Buttonwood hospital in Burlington County, N.J., has been providing nursing home and psychiatric care to largely low-income adults for more than a century. On March 1, the county plans to put the facility on the auction block because it has gotten too expensive to run.
History of serving the poor
Many county-run nursing homes up and down the East Coast were originally established to help people like Aubrey Knox, a 53-year-old diabetic who was living on the streets until he moved to Buttonwood three years ago.
“I’m in there first thing for being homeless,” Knox said, “second thing I’m in there because I’m sick.”
Knox is in a wheelchair and needs help getting out of bed, going to the bathroom and traveling to and from kidney dialysis.
The nursing home section of Buttonwood has 170 beds, and 85 percent of patients are covered by Medicaid — that is much higher than the 45 percent required by the state for any home that accepts the coverage.
Cuts to Medicaid reimbursement rates are hitting all nursing homes, and New Jersey’s 2 percent cap on property tax increases is making it harder for counties to make up the difference with public funds.

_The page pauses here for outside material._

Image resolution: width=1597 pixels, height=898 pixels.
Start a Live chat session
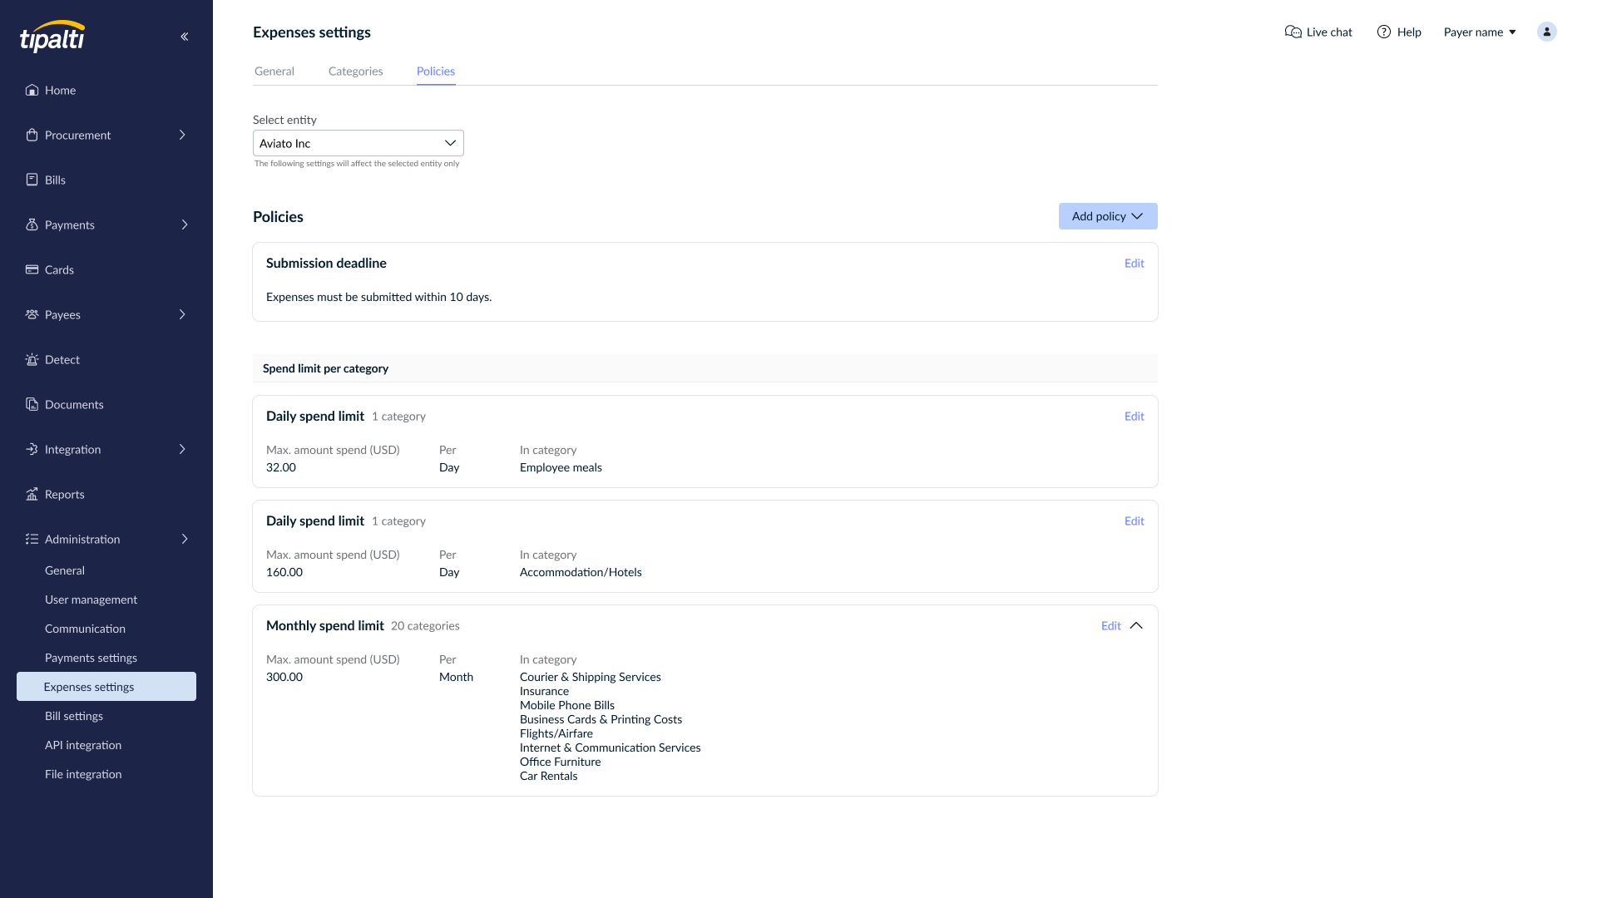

Budget forcing tough decisions
Buttonwood has been operating at a loss for years. The county projects it would need $50 million in taxpayer subsidizes over the next ten years to stay afloat. With the guarantee that all current residents be allowed to stay on, last month the county freeholders announced they would put the facility up for auction.
“They have a really tough choice to make,” said Ralph Shrom, spokesman for Burlington County. “You’re dealing with a big constituency that’s basically paying the bill for 500 people who use Buttonwood each year.”
In the last year and a half, Salem, Mercer and Cumberland counties all sold their nursing homes to private companies. Bergen and Sussex counties are both considering doing the same.
Shrom said the factors that led to those sales are now squeezing Burlington County.
“We heard people say, ‘Can’t you cut other places?,’ and believe me, freeholders have looked everywhere,” Shrom said. “In county government there’s things that are mandatory, statutory, you must do, and there are things that are optional. Nursing homes are optional.”
Some see this wave of privatization as a needed shift, but Buttonwood employees frame it as a fresh tear in the safety net.
At a public hearing on the proposed auction, Buttonwood medical director Ken Goldstein begged the freeholders to save the institution, which he said has been instructed for many years to take residents who have nowhere else to go.
“Sometimes these people are living in filth at home, adult protective services is called in, they cannnot believe what they see.” Goldstein said. “If Buttonwood did not exist, I don’t know where this person would go.”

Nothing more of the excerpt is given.